[PROBLEM REQUIREMENTS] Reproduce the data word for word, keeping every line complete.

(Pixel coordinate grounding data)
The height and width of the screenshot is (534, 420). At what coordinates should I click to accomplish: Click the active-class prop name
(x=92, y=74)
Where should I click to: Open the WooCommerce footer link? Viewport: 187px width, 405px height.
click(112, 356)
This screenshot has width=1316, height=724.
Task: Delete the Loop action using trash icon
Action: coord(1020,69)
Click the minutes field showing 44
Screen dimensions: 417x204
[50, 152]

[RESPONSE TO THIS EXERCISE]
The height and width of the screenshot is (534, 420). At what coordinates should I click to accomplish: Click the active-class prop name
(x=92, y=74)
Where should I click to: Open the WooCommerce footer link? Viewport: 187px width, 405px height.
click(112, 356)
This screenshot has width=1316, height=724.
Task: Delete the Loop action using trash icon
Action: coord(1020,69)
Click the minutes field showing 44
Screen dimensions: 417x204
[50, 152]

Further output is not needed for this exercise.